El hecho de que la totalidad de los pelos no estén en la misma fase de crecimiento hace que necesitemos de varias sesiones para concluir el tratamiento. El proceso entero se realiza, generalmente, en unas 6 a 8 sesiones (con equipos láser de alta potencia), en sesiones espaciadas en el tiempo para intentar coincidir con la fase anágena o activa de crecimiento de pelo, ya que la energía del láser es más efectiva cuando el pelo se encuentra en esta fase. El número de sesiones requeridas varía un poco dependiendo del área de cuerpo de que se trate y el espaciado entre sesiones, que por lo general se va ajustando según el progreso del tratamiento. Además, las sesiones se ajustan en función del tipo de pelo, del tipo de la piel y de los factores genéticos, aunque después de los 6-8 sesiones completas, la mayor parte de las personas pueden disfrutar de los resultados.

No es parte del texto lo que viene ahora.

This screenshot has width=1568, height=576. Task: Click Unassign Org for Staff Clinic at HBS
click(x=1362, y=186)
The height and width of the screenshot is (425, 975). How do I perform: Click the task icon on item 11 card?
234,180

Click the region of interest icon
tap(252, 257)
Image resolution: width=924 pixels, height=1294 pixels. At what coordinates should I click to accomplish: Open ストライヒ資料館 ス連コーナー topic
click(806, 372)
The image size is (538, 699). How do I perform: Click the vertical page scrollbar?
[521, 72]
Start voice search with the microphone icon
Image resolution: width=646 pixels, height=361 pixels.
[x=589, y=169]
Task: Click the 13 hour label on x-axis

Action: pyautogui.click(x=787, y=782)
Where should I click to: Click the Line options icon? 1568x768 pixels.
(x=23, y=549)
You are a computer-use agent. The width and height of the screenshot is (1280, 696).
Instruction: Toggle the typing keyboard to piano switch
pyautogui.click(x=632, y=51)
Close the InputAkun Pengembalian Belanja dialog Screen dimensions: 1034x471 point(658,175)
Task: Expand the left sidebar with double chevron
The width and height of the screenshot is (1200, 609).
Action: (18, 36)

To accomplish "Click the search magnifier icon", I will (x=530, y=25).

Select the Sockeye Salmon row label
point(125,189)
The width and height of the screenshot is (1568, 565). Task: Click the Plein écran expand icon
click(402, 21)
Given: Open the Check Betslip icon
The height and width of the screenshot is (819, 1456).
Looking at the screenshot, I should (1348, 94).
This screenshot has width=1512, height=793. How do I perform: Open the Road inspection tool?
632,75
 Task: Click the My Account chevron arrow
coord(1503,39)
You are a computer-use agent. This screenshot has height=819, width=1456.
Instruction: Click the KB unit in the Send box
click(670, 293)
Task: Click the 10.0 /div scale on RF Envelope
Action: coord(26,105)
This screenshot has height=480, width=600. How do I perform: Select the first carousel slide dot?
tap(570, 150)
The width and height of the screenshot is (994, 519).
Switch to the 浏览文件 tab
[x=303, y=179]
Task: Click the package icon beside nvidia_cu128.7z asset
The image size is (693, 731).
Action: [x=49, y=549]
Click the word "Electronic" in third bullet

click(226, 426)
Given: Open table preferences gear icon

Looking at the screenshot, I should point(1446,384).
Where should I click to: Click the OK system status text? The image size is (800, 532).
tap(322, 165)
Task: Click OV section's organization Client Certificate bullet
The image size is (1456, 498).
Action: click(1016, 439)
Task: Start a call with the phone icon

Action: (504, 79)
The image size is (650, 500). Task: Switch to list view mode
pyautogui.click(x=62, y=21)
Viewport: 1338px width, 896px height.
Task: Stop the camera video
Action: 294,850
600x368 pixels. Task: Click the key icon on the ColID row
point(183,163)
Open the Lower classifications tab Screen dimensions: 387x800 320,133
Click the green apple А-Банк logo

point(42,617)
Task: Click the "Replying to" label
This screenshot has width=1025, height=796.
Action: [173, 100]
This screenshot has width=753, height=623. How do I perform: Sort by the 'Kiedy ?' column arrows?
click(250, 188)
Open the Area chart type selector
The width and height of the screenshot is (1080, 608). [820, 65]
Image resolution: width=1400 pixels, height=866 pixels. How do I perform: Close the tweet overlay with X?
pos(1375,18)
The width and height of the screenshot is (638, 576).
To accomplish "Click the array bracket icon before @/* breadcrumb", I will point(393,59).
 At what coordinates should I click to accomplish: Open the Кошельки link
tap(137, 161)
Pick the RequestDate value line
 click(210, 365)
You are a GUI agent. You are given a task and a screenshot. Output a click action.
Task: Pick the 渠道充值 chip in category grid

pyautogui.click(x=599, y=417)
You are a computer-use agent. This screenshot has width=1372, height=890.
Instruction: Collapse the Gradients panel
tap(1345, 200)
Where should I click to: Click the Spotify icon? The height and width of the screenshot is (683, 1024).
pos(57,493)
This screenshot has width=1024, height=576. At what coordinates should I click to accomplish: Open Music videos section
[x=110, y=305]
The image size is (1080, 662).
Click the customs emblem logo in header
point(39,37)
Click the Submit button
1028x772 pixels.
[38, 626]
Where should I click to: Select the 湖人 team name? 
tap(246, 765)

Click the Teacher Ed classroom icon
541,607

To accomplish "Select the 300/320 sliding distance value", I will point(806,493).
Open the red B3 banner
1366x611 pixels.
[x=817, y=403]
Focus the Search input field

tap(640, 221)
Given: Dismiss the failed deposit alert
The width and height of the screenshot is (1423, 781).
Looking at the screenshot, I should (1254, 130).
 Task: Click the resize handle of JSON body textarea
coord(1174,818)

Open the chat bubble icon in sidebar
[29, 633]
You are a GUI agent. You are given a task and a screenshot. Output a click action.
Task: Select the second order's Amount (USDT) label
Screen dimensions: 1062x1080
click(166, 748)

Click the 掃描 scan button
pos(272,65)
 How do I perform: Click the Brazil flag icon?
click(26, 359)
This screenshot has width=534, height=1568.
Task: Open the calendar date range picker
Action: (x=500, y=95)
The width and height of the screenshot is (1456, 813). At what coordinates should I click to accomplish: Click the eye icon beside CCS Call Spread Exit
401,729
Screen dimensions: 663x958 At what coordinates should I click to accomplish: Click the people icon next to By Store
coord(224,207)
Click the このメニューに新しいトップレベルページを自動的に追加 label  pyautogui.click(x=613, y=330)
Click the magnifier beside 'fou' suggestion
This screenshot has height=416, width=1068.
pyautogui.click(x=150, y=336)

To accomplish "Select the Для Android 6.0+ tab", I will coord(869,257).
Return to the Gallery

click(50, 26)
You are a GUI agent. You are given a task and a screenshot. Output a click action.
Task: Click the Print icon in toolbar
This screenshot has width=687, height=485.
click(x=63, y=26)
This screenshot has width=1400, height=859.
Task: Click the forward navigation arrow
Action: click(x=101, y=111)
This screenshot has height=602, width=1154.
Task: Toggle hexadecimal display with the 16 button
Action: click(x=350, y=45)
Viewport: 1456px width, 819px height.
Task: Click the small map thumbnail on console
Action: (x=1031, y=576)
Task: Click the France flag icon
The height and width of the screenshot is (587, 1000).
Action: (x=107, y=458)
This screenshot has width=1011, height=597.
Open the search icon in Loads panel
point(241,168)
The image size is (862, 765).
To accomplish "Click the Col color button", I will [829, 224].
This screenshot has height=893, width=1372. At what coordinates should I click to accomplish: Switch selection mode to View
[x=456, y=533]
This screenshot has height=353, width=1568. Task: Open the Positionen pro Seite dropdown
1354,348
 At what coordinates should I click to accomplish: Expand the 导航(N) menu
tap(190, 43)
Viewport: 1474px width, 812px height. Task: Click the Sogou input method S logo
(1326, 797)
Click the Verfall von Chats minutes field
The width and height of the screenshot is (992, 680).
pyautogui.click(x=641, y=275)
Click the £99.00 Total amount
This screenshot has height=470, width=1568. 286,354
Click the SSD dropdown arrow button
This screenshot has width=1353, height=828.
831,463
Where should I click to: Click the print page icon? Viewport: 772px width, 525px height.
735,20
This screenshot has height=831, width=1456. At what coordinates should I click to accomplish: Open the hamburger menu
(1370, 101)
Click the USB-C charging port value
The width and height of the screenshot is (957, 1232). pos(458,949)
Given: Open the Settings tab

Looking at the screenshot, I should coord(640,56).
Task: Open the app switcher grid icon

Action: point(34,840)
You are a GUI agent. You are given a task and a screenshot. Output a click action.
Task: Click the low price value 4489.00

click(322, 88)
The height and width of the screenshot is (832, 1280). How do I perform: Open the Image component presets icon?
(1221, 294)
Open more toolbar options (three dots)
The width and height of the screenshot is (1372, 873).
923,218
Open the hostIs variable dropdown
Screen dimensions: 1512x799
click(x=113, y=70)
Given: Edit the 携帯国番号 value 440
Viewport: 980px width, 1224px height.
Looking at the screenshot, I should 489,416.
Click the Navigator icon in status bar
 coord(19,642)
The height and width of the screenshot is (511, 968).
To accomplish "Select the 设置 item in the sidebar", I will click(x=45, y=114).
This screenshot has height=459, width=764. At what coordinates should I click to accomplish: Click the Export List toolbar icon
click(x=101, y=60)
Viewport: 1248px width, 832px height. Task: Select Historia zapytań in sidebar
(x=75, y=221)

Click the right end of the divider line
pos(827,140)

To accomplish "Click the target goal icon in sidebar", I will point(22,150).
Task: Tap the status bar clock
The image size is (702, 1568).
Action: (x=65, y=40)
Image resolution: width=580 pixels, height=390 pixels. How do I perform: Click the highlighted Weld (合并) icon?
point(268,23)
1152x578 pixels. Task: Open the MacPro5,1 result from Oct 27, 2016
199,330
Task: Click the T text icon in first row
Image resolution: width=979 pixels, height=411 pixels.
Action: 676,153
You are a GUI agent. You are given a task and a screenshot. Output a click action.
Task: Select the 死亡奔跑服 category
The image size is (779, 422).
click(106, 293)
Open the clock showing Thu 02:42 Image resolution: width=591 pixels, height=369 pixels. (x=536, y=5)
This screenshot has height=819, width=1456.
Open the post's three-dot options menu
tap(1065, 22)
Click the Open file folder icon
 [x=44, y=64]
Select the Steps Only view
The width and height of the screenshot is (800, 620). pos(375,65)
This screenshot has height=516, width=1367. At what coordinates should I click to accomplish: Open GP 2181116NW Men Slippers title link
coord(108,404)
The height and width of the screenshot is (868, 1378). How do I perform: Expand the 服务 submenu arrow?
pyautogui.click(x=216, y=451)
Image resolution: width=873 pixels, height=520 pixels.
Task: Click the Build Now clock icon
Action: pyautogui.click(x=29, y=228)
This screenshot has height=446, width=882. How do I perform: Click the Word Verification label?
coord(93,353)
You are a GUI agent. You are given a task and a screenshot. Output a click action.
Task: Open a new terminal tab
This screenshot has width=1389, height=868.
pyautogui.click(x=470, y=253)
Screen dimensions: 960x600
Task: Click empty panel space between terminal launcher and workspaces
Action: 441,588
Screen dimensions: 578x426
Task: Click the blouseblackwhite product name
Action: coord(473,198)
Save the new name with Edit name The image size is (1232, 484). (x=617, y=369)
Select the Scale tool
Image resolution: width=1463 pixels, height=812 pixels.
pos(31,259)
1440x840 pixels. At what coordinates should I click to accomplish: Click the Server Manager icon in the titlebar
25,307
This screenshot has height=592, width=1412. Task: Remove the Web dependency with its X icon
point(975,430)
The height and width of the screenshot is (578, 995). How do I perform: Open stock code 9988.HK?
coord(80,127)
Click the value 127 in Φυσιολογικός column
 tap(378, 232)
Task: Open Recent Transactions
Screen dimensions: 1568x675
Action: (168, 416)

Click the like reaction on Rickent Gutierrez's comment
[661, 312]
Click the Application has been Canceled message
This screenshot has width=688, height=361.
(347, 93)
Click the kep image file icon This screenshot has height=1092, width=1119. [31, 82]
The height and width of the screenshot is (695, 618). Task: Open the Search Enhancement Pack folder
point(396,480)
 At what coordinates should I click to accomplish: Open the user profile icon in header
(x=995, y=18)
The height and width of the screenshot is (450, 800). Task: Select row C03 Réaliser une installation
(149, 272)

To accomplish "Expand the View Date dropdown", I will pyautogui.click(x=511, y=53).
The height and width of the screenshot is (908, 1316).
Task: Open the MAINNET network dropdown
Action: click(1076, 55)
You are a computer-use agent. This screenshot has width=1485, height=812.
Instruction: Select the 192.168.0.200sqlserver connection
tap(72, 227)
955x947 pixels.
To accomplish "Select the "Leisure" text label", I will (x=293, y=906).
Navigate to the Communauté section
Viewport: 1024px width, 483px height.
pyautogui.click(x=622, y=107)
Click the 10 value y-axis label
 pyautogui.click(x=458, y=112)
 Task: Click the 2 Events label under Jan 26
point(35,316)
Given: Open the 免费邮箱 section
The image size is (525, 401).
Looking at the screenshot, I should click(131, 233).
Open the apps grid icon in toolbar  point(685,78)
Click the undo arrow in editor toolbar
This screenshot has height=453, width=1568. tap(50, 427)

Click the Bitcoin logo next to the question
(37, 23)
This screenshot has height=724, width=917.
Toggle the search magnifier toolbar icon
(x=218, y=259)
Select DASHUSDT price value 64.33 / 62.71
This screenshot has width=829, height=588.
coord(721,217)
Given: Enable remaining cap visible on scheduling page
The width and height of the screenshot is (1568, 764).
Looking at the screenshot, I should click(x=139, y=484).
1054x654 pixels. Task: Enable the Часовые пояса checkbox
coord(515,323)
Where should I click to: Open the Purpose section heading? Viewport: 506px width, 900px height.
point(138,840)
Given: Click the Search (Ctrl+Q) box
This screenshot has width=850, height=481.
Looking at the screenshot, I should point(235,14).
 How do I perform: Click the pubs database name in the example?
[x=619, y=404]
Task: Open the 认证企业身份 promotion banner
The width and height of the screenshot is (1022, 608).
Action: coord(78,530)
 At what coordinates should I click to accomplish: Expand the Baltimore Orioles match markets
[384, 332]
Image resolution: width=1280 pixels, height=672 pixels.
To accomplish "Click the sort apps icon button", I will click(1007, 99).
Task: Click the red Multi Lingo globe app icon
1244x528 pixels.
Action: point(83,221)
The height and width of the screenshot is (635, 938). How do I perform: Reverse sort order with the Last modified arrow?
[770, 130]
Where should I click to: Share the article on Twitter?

El tratamiento es prácticamente indoloro. Se perciben sensaciones de frío/calor muy breves y que no requieren de ningún tipo de gel o crema anestésica. Después de cada sesión se puede continuar la actividad normal. También es un tratamiento rápido, depende de la extensión de la zona, pero no supera los 5 minutos el labio superior, 15 minutos unas axilas o ingles y 60 minutos en piernas completas. Además, desmontando mitos, es perfectamente posible en verano. El sistema de refrigeración hace posible su realización en cualquier época del año y sobre todo tipo de pieles, siempre y cuando uno no se exponga al sol ni una semana antes ni una semana después del tratamiento.